• [WHAT THE TASK REQUIRES]: Update the rows starting with the line that contains "Given: Click the 4:56 PM timestamp" and going on through the line that contains "Looking at the", swapping "timestamp" for "time stamp" and keeping everything else the same. Return only those lines, without the pictures.

[start DATA FOR THE TASK]

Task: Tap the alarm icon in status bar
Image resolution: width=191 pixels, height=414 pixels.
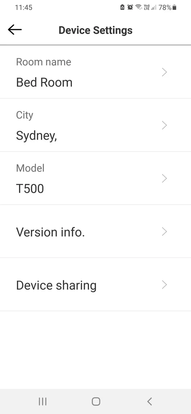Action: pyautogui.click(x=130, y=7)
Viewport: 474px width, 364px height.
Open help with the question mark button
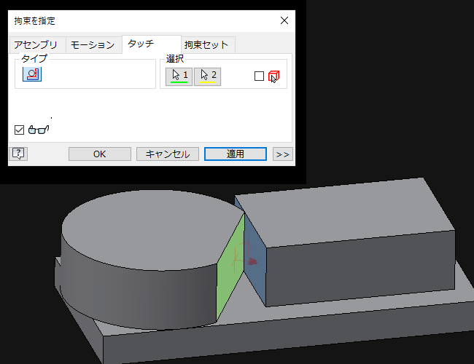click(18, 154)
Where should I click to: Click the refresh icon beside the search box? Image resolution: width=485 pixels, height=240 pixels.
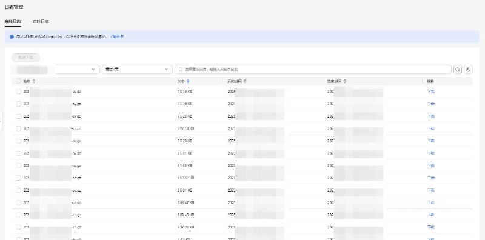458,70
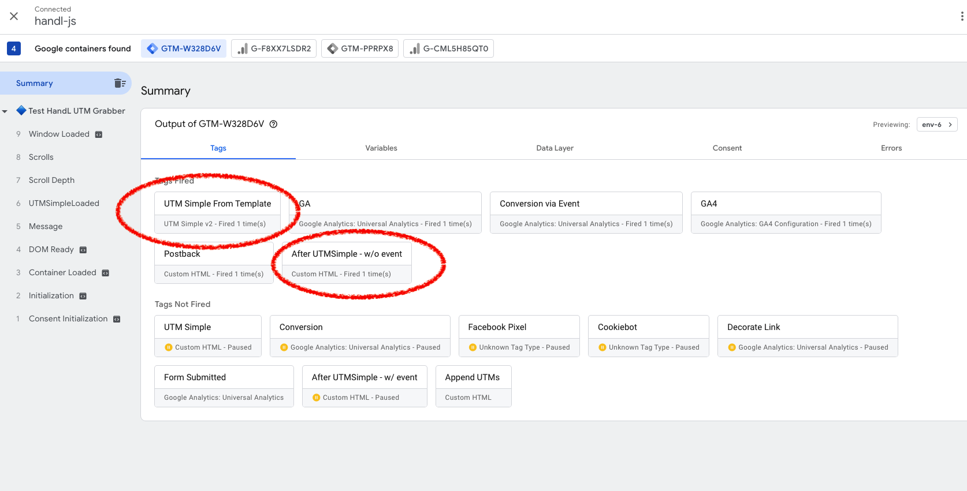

[end DATA FOR THE TASK]
[start DATA FOR THE TASK]

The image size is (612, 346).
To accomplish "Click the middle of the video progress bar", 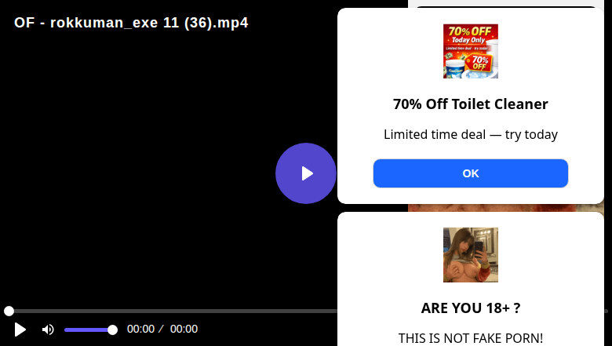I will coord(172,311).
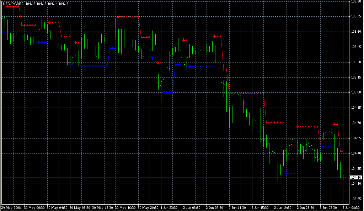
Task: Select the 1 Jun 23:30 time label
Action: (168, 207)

[end DATA FOR THE TASK]
[start DATA FOR THE TASK]

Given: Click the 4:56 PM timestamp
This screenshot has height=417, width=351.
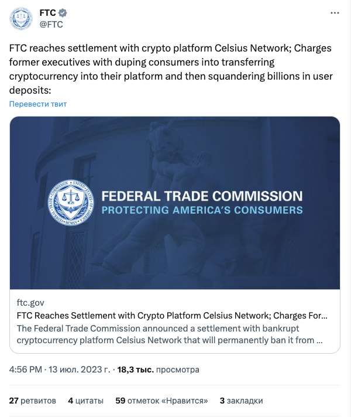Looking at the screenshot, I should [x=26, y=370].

[end DATA FOR THE TASK]

• [RESULT FOR THIS EXERCISE]:
Given: Click the 4:56 PM time stamp
This screenshot has height=417, width=351.
Looking at the screenshot, I should [x=26, y=370].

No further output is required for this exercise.